まず,% を計算する。小数点1桁まで求めるようにしよう。
> pcnt <- round(tbl/tbl[,nc]*100, 1)
> pcnt
      血液型
性別  A  B  O AB 合計
  男   40  0 40 20  100
  女   20 60 20  0  100
  合計 30 30 30 10  100
集計表と % の行を交互に書き出せばよい。
> cat("", colnames(df)[2], sep="\t"); cat("\n")
	血液型
> cat(colnames(df)[1], colnames(tbl), sep="\t"); cat("\n")
性別	A	B	O	AB	合計
> for (i in 1:nr) {
+ 	cat(rownames(tbl)[i], tbl[i,], sep="\t"); cat("\n")
+ 	cat("%", pcnt[i,], sep="\t"); cat("\n")
+ }
男	2	0	2	1	5
%	40	0	40	20	100
女	1	3	1	0	5
%	20	60	20	0	100
合計	3	3	3	1	10
%	30	30	30	10	100
命令と実行結果が入り交じってしまうが,以上の操作を関数で定義すれば,その問題は自然と解決される。

3. 関数の定義

関数の定義は以下のようになる。

shukei <- function(i, j, df)
{
	tbl <- table(df[,i], df[,j])
	tbl <- addmargins(tbl)
	nc <- ncol(tbl)
	nr <- nrow(tbl)
	colnames(tbl)[nc] <- rownames(tbl)[nr] <- "合計"
	pcnt <- round(tbl/tbl[,nc]*100, 1)
	cat("", colnames(df)[2], sep="\t"); cat("\n")
	cat(colnames(df)[1], colnames(tbl), sep="\t"); cat("\n")
	for (i in 1:nr) {
		cat(rownames(tbl)[i], tbl[i,], sep="\t"); cat("\n")
		cat("%", pcnt[i,], sep="\t"); cat("\n")
	}
}
shukei 関数は 3 つの引数を持つ。
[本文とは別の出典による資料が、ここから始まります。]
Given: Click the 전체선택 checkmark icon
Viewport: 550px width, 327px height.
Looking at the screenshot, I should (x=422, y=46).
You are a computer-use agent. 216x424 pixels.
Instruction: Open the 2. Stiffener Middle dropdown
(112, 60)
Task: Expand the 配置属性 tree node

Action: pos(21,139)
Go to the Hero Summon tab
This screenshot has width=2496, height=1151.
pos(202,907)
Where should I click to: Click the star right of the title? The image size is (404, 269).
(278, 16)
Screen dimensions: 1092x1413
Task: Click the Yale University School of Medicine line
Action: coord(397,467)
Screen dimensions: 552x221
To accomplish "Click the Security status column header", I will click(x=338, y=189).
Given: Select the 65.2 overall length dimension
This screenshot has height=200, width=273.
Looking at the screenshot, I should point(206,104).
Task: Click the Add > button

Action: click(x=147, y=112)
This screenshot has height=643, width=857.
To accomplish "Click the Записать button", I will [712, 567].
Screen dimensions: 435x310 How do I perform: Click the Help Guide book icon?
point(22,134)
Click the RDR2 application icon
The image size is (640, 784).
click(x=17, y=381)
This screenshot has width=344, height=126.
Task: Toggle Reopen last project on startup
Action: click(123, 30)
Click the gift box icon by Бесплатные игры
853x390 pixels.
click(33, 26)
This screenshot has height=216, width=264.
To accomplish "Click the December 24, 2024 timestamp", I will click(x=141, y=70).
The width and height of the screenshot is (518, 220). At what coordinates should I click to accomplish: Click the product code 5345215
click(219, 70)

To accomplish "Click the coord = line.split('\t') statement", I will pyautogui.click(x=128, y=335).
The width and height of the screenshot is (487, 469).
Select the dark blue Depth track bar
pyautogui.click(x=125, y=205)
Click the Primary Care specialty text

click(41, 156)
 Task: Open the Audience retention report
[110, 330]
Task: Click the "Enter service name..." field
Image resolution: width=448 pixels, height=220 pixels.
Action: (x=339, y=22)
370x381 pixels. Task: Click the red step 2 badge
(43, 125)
3 つめはデータフレームの名前,1つめは表側に来る変数のデータフレームでの列番号,2つめは表頭に来る変数のデータフレームでの列番号である。1列目と2列目の変数の集計は以下のようになる。
> shukei(1, 2, df)
	血液型
性別	A	B	O	AB	合計
男	2	0	2	1	5
%	40	0	40	20	100
女	1	3	1	0	5
%	20	60	20	0	100
合計	3	3	3	1	10
%	30	30	30	10	100
大筋ができたので,shukei 関数の機能を拡張してみよう。まず,列方向にも % を計算できるようにして,引数で選べるようにする。また,% の数値が整数のときにも ".0" が付くようにする。
shukei2 <- function(i, j, df, row=TRUE)
{
	tbl <- table(df[,i], df[,j])
	tbl <- addmargins(tbl)
	nc <- ncol(tbl)
	nr <- nrow(tbl)
	colnames(tbl)[nc] <- rownames(tbl)[nr] <- "合計"
	if (row) {
		pcnt <- tbl/tbl[,nc]*100
	}
	else {
		pcnt <- tbl/rep(tbl[nr,], each=nr)*100
	}
	cat("", colnames(df)[2], sep="\t"); cat("\n")
	cat(colnames(df)[1], colnames(tbl), sep="\t"); cat("\n")
	for (i in 1:nr) {
		cat(rownames(tbl)[i], tbl[i,], sep="\t"); cat("\n")
		cat("%", sprintf("%.1f", pcnt[i,]), sep="\t"); cat("\n")
	}
}

> shukei2(1, 2, df)
	血液型
性別	A	B	O	AB	合計
男	2	0	2	1	5
%	40.0	0.0	40.0	20.0	100.0
女	1	3	1	0	5
%	20.0	60.0	20.0	0.0	100.0
合計	3	3	3	1	10
%	30.0	30.0	30.0	10.0	100.0
> shukei2(1, 2, df, row=FALSE)
	血液型
性別	A	B	O	AB	合計
男	2	0	2	1	5
%	66.7	0.0	66.7	100.0	50.0
女	1	3	1	0	5
%	33.3	100.0	33.3	0.0	50.0
合計	3	3	3	1	10
%	100.0	100.0	100.0	100.0	100.0
shukei, sukei2 関数を定義しておけば,新たなデータを分析するときに必要な記述は,以下のような部分だけである。
df <- read.table("test.data", header=TRUE)
df[,1] <- factor(df[,1], levels=1:2, labels=c("男", "女"))
df[,2] <- factor(df[,2], levels=1:4, labels=c("A", "B", "O", "AB"))
 :
shukei2(1, 2, df)
 :

4. 出力結果をワープロに貼り込む

数個の表だけが必要ならば,コンソールに出力された結果をコピーペーストで Word などに取り込めばよい。分析表がたくさんできる場合は,

sink("出力ファイル名")
shukei(1, 3, df)
 :
sink()
により,指定したファイルに結果が書き出されるので,まとめて Word に取り込めばよい。
fig

5. LaTeX ソースを出力する

しかし,たくさんの表について,手作業で整形処理しているとうんざりしてくる。そこで,LaTeX のソースを出力するように関数を書き直す。書き直した関数のページを参照

> cross(1,2,df)
\begin{table}[htbp]
\caption{性別 : 血液型}
\begin{center}
\begin{tabular}{lccccc} \hline
& \multicolumn{4}{c}{血液型}\\ \cline{2-5}
性別 & A & B & O & AB & 合計\\ \hline
男 & 2 & 0 & 2 & 1 & 5\\
\% & {\small \textit{40.0}} & {\small \textit{0.0}} & {\small \textit{40.0}} & {\small \textit{20.0}} & {\small \textit{100.0}}\\
女 & 1 & 3 & 1 & 0 & 5\\
\% & {\small \textit{20.0}} & {\small \textit{60.0}} & {\small \textit{20.0}} & {\small \textit{0.0}} & {\small \textit{100.0}}\\\hline
合計 & 3 & 3 & 3 & 1 & 10\\
\% & {\small \textit{30.0}} & {\small \textit{30.0}} & {\small \textit{30.0}} & {\small \textit{10.0}} & {\small \textit{100.0}}\\\hline
\end{tabular}
\\ \noindent
\end{center}
\end{table}
これを LaTeX でタイプセットする。